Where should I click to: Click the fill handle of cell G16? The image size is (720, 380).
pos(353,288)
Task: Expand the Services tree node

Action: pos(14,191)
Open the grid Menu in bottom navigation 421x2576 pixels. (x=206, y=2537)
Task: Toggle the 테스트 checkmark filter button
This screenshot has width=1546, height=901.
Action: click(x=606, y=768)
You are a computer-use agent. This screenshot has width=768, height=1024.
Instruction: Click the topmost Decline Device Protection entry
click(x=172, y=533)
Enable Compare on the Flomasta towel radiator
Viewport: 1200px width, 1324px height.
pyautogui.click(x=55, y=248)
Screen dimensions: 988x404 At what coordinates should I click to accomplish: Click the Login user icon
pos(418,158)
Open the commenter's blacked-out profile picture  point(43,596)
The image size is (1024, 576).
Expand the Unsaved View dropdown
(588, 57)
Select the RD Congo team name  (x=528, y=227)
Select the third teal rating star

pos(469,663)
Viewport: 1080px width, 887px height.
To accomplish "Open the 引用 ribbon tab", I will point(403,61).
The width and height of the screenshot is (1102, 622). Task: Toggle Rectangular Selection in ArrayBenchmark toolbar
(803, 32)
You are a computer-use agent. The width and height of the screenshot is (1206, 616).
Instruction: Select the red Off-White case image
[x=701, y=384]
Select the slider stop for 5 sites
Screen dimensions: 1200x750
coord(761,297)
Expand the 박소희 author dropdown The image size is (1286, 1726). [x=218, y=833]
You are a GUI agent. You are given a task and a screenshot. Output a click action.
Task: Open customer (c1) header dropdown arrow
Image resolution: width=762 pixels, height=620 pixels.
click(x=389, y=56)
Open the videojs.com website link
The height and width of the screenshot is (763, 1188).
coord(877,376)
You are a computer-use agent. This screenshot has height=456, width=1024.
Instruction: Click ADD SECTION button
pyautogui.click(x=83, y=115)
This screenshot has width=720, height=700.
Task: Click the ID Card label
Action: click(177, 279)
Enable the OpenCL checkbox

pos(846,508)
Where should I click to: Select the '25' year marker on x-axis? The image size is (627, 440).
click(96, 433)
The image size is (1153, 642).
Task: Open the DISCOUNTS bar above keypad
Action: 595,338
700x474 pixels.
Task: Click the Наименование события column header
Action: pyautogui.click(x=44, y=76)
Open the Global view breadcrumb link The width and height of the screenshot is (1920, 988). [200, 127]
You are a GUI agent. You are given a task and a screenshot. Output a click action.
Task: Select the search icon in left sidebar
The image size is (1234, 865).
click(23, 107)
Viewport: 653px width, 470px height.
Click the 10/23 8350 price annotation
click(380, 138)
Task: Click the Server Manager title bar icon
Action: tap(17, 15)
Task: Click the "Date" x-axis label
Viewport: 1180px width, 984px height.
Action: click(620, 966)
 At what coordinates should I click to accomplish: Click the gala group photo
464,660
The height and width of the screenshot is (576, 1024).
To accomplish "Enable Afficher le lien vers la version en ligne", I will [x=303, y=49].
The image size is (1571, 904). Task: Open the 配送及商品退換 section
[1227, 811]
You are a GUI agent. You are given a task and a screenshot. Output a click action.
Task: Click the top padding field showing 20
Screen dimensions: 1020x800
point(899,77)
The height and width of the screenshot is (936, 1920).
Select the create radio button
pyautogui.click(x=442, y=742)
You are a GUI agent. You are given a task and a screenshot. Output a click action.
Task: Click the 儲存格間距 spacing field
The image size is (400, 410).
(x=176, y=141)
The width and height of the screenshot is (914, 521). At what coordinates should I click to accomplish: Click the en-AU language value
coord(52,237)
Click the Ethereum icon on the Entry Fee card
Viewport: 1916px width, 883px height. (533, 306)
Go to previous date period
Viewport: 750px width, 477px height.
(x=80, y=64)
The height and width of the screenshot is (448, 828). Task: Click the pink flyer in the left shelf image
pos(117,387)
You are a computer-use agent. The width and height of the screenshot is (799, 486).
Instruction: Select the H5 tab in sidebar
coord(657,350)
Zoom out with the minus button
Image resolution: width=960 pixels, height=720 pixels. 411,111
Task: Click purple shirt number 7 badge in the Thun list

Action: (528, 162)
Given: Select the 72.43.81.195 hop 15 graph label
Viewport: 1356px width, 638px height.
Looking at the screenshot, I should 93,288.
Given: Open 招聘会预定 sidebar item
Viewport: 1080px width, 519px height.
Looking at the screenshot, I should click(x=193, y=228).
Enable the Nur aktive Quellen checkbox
--------------------
Work request
Transcribe only, please, the lines from the first line of the records through the line with "has height=456, width=1024.". Both of those lines are included.

Written response
Where should I click to: Click the fill handle of cell G16? The image size is (720, 380).
pos(353,288)
Task: Expand the Services tree node

Action: pos(14,191)
Open the grid Menu in bottom navigation 421x2576 pixels. (x=206, y=2537)
Task: Toggle the 테스트 checkmark filter button
This screenshot has width=1546, height=901.
Action: click(x=606, y=768)
You are a computer-use agent. This screenshot has width=768, height=1024.
Instruction: Click the topmost Decline Device Protection entry
click(x=172, y=533)
Enable Compare on the Flomasta towel radiator
Viewport: 1200px width, 1324px height.
pyautogui.click(x=55, y=248)
Screen dimensions: 988x404 At what coordinates should I click to accomplish: Click the Login user icon
pos(418,158)
Open the commenter's blacked-out profile picture  point(43,596)
The image size is (1024, 576).
Expand the Unsaved View dropdown
(588, 57)
Select the RD Congo team name  (x=528, y=227)
Select the third teal rating star

pos(469,663)
Viewport: 1080px width, 887px height.
To accomplish "Open the 引用 ribbon tab", I will point(403,61).
The width and height of the screenshot is (1102, 622). Task: Toggle Rectangular Selection in ArrayBenchmark toolbar
(803, 32)
You are a computer-use agent. The width and height of the screenshot is (1206, 616).
Instruction: Select the red Off-White case image
[x=701, y=384]
Select the slider stop for 5 sites
Screen dimensions: 1200x750
coord(761,297)
Expand the 박소희 author dropdown The image size is (1286, 1726). [x=218, y=833]
You are a GUI agent. You are given a task and a screenshot. Output a click action.
Task: Open customer (c1) header dropdown arrow
Image resolution: width=762 pixels, height=620 pixels.
click(x=389, y=56)
Open the videojs.com website link
The height and width of the screenshot is (763, 1188).
coord(877,376)
You are a computer-use agent. This screenshot has height=456, width=1024.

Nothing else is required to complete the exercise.